Data provided:
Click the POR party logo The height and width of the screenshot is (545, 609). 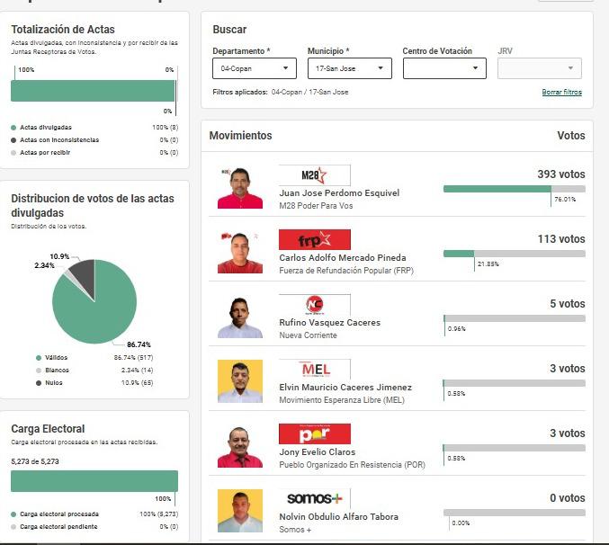tap(314, 434)
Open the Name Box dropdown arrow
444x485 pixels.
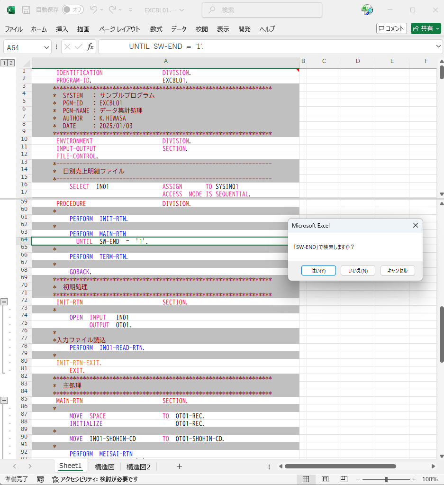(46, 47)
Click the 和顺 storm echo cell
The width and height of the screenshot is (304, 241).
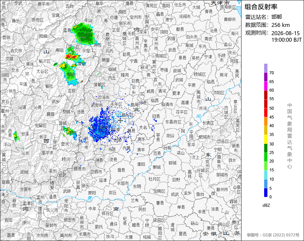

Task objective: Please retype exactly the lines from the line containing "444x485 pixels." through the final line of the records above, inclusive, leaving out any pictures.

Answer:
444x485 pixels.
(46, 47)
Click the 和顺 storm echo cell
The width and height of the screenshot is (304, 241).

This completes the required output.